Guida completa al regime forfettario per fisioterapisti: ENPAPI, codice ATECO, coefficiente 78% e partita IVA 2026.
La partita IVA forfettaria per fisioterapisti nel 2026 è la scelta fiscale ottimale per i professionisti della riabilitazione con fatturato fino a €85.000. Il regime forfettario fisioterapista prevede codice ATECO 86.90.21, coefficiente del 78% e imposta sostitutiva al 15% (5% per i primi 5 anni). Le prestazioni fisioterapiche sono esenti IVA per legge, rendendo il regime forfettario ancora più vantaggioso. Aprire partita IVA come fisioterapista con contributi ENPAPI è la soluzione ideale per la libera professione.
Il codice ATECO per l'attività fisioterapica libero-professionale è il 86.90.21.
Presentare il Modello AA9/12 all'Agenzia delle Entrate con codice ATECO 86.90.21 e regime forfettario.
L'iscrizione a ENPAPI è obbligatoria per i fisioterapisti liberi professionisti e avviene contestualmente all'apertura della P.IVA.
Verificare che l'iscrizione all'Ordine provinciale sia attiva come prerequisito fondamentale per l'esercizio professionale e l'esenzione IVA.
I fisioterapisti che operano autonomamente senza dipendenti non sono generalmente soggetti all'obbligo INAIL.
Aprire un conto corrente dedicato esclusivamente all'attività fisioterapica.
Emettere fatture elettroniche tramite SDI con dicitura esenzione IVA sanitaria.

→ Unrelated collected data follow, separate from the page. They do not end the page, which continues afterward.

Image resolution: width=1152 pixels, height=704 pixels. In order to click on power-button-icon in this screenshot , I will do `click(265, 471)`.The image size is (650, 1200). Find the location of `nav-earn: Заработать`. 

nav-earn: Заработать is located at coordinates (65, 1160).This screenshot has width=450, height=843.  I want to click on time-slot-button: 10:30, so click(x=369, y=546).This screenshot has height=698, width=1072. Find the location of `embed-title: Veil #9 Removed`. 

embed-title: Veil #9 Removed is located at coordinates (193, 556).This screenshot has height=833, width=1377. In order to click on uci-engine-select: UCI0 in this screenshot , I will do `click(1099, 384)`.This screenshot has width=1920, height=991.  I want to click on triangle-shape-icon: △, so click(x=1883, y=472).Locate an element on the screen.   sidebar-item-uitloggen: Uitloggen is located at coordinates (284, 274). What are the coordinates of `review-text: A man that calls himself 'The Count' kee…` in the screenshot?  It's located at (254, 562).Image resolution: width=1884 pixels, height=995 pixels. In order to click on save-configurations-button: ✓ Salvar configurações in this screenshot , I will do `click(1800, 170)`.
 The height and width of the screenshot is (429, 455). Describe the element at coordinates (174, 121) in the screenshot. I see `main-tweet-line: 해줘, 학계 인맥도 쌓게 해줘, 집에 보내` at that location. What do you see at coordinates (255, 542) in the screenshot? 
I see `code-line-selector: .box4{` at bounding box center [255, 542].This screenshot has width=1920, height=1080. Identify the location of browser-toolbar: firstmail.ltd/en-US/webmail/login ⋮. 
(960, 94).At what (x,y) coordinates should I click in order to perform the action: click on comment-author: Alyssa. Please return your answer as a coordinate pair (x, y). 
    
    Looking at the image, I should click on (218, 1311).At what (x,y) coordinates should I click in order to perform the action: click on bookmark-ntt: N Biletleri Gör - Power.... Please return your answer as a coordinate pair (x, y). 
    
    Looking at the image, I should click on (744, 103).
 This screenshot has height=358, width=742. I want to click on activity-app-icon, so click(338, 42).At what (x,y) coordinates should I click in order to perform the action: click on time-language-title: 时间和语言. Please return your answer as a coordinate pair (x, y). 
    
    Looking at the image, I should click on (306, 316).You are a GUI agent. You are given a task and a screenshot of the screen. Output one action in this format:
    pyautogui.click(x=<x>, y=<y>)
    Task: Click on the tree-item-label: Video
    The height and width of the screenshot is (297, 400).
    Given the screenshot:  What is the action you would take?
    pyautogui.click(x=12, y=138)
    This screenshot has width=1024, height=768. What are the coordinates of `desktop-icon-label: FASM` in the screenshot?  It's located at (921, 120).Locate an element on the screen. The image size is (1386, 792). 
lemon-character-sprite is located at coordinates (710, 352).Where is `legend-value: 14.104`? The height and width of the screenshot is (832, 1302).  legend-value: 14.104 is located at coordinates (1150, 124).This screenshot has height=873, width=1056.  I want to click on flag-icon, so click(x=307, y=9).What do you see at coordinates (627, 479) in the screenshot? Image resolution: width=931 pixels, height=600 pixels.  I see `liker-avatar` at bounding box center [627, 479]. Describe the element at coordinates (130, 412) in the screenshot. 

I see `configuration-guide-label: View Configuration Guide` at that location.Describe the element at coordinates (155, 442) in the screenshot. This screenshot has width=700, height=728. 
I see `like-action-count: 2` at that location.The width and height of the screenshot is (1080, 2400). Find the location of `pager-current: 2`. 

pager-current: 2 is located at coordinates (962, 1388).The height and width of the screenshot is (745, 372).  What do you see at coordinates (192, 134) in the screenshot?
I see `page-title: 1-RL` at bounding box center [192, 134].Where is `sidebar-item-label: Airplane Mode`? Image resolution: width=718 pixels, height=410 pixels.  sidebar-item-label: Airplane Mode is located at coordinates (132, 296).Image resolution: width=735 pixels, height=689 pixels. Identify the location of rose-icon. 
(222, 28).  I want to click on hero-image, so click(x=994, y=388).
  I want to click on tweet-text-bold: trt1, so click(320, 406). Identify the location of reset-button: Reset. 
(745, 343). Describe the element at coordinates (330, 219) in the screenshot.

Presentare annualmente il Modello Redditi PF con Quadro LM e la dichiarazione annuale a ENPAPI.
Stima rapida 2026
Imposta sostitutiva
3021 €
Contributi INPS est.
7161 €
Totale tasse + contributi
10.182 €
29.1% del fatturato
Accantona/mese
848 €
* Stima indicativa con INPS Gestione Separata (26,23%). Per acconti, scadenze e piano di pagamento usa il simulatore completo.
Calcolo completo con acconti e scadenzeSì. Le prestazioni sanitarie erogate da fisioterapisti regolarmente iscritti all'Ordine TSRM e PSTRP sono esenti IVA ai sensi dell'art. 10, n. 18, DPR 633/72, indipendentemente dal regime fiscale adottato. In regime forfettario non avresti comunque applicato IVA, ma l'esenzione sanitaria vale anche se passi al regime ordinario.
Sì, puoi cumulare le attività: fatturare le sedute nel tuo studio e fatturare le prestazioni come collaboratore esterno delle cliniche. Tutti i ricavi si sommano verso il tetto di €85.000. Assicurati che i contratti con le cliniche configurino una vera collaborazione autonoma e non un rapporto di dipendenza.
Il contributo integrativo del 2% va addebitato al paziente come voce separata in fattura. Per esempio, per una seduta da €50, in fattura scrivi: €50 seduta fisioterapica + €1 contributo integrativo ENPAPI 2% = €51 totale. Il 2% raccolto viene poi versato a ENPAPI nella dichiarazione annuale.
Sì, puoi erogare trattamenti fisioterapici a domicilio dei pazienti senza limitazioni fiscali. I compensi per sedute domiciliari si fatturano regolarmente e si sommano a quelli dello studio verso il tetto di €85.000.
Se hai aperto la P.IVA come fisioterapista prima dell'istituzione dell'obbligo ENPAPI potresti essere iscritto alla Gestione Separata INPS. Dal momento in cui sei iscritto all'Ordine TSRM e PSTRP e eserciti come libero professionista, devi iscriverti a ENPAPI. Verifica la tua situazione con un consulente per regolarizzarla correttamente.